_INPUT MATERIAL_.
□ □ □ □ □ □ □

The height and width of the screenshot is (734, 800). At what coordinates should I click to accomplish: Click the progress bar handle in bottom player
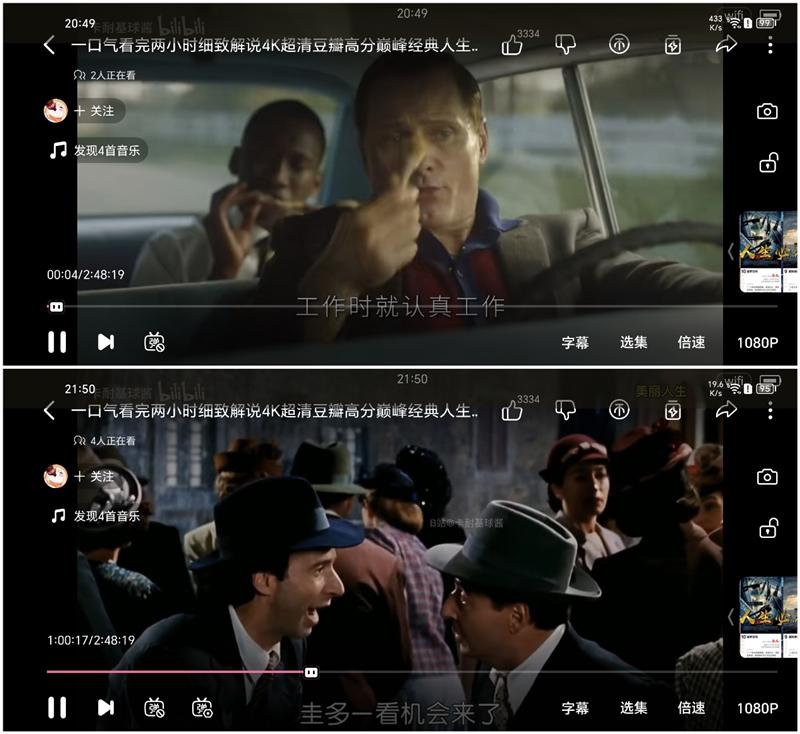pos(311,672)
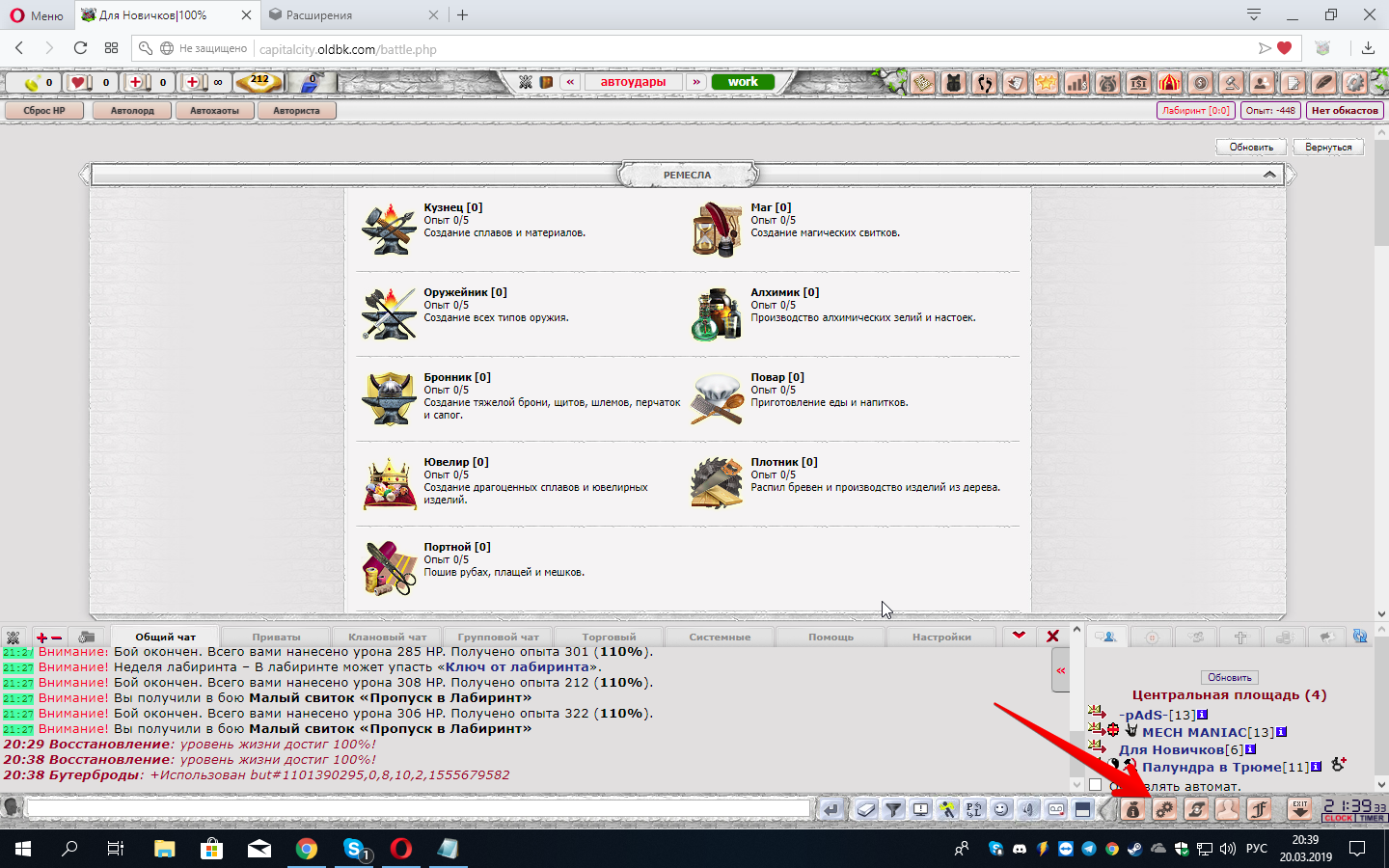Click the Alchemist (Алхимик) potions icon
1389x868 pixels.
click(717, 313)
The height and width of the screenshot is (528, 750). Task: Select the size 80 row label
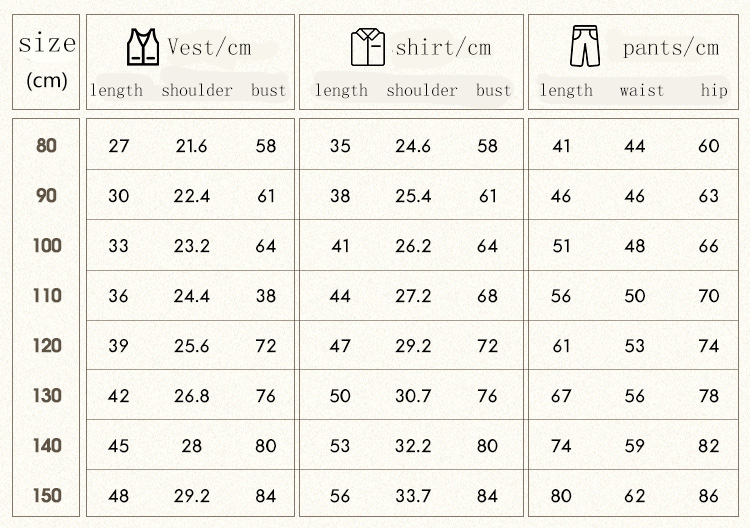(x=47, y=145)
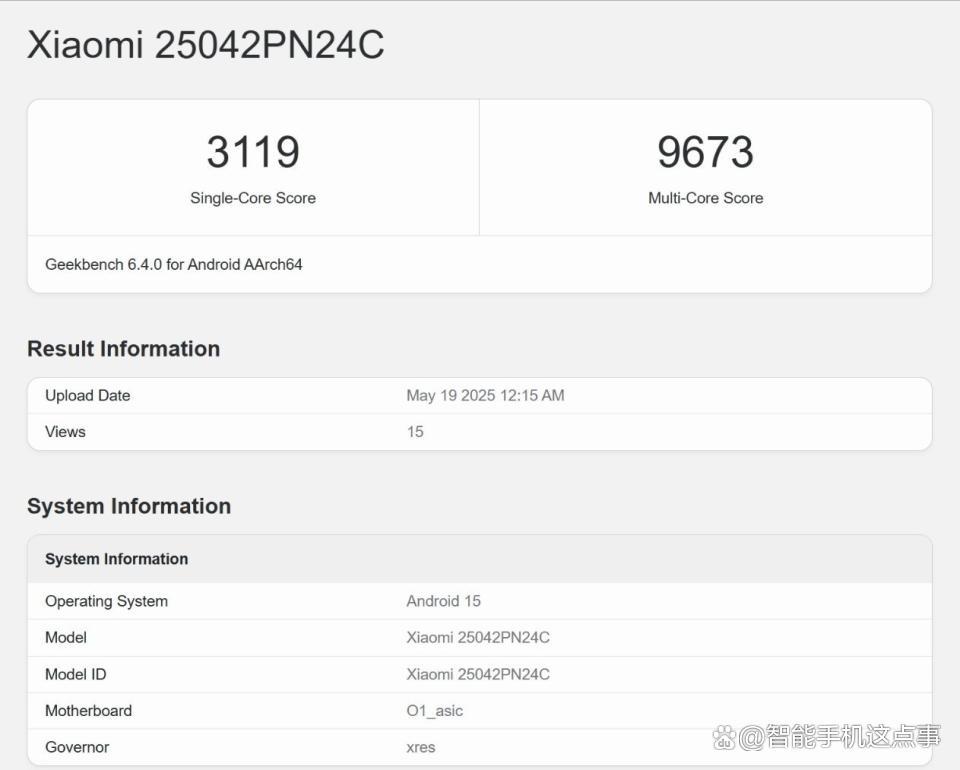Click the Baidu paw watermark icon
Image resolution: width=960 pixels, height=770 pixels.
pyautogui.click(x=724, y=737)
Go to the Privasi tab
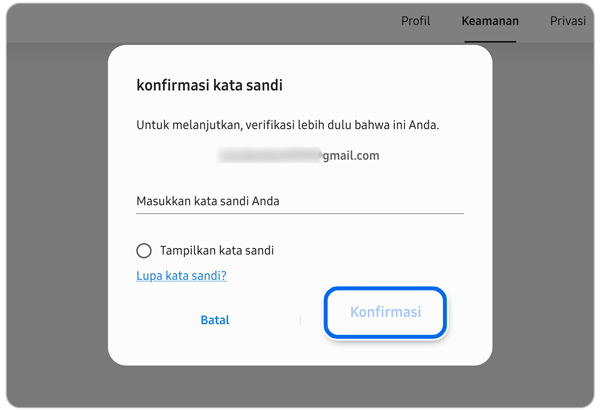This screenshot has width=600, height=410. pos(567,20)
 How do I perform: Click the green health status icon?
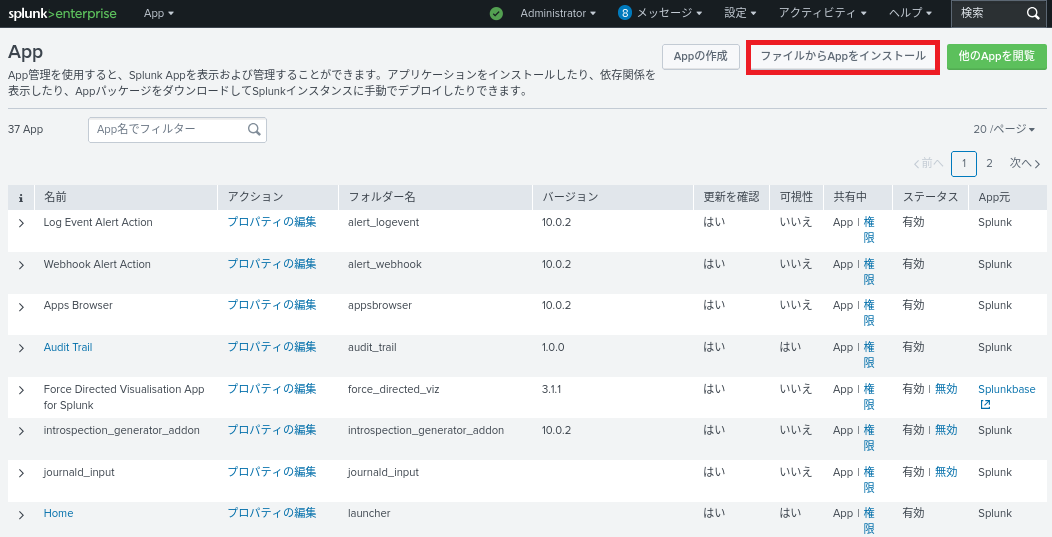tap(496, 13)
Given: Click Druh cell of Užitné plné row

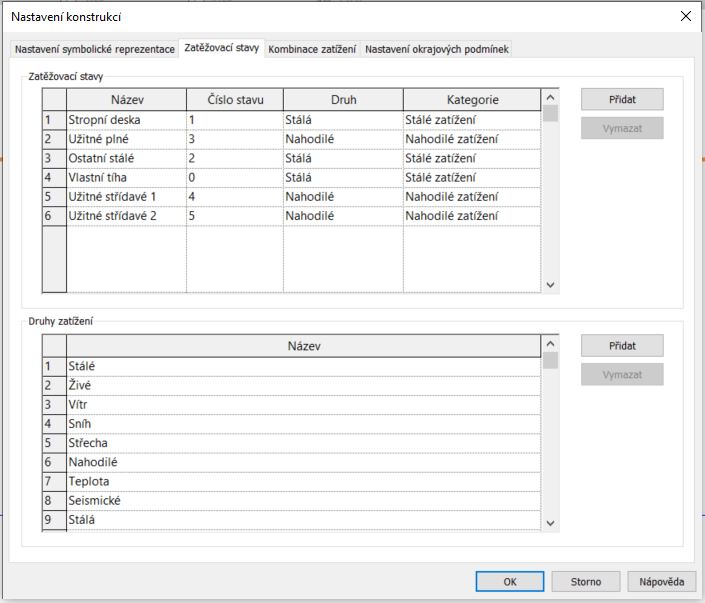Looking at the screenshot, I should click(x=343, y=139).
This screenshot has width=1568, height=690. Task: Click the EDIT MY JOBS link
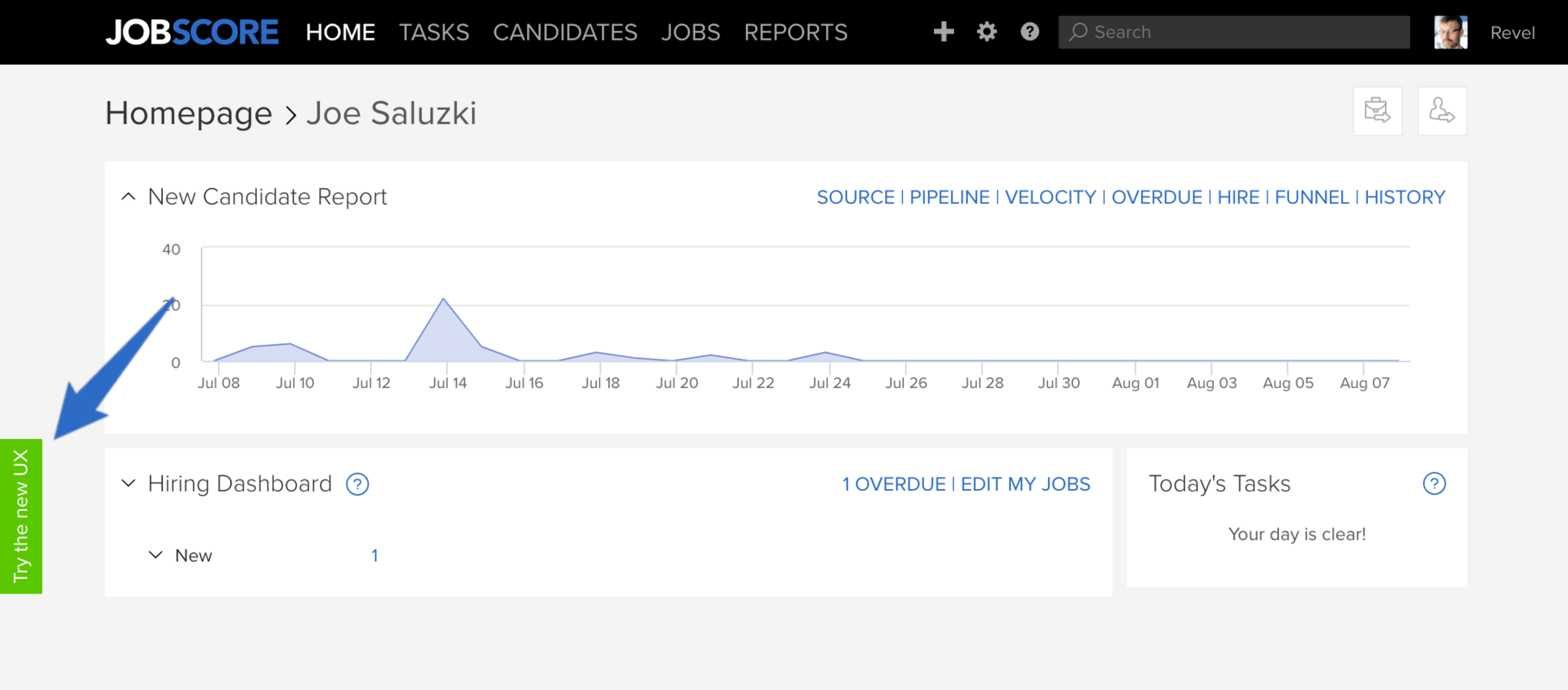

□ □ □ □ □ □ □

_REQUIREMENT_. Print each entry shown above with exact wording and no pictures.

_RESPONSE TO THIS EXERCISE_.
The height and width of the screenshot is (734, 800). At what coordinates should I click to accomplish: Click the progress bar handle in bottom player
pos(311,672)
Click the Alchemist (Алхимик) potions icon
1389x868 pixels.
click(717, 313)
The height and width of the screenshot is (528, 750). Task: Select the size 80 row label
(x=47, y=145)
Click the Baidu paw watermark icon
Image resolution: width=960 pixels, height=770 pixels.
pyautogui.click(x=724, y=737)
Go to the Privasi tab
This screenshot has width=600, height=410. pos(567,20)
 How do I perform: Click the green health status icon?
tap(496, 13)
Given: Click Druh cell of Užitné plné row

Looking at the screenshot, I should click(x=343, y=139).
This screenshot has width=1568, height=690. Task: Click the EDIT MY JOBS link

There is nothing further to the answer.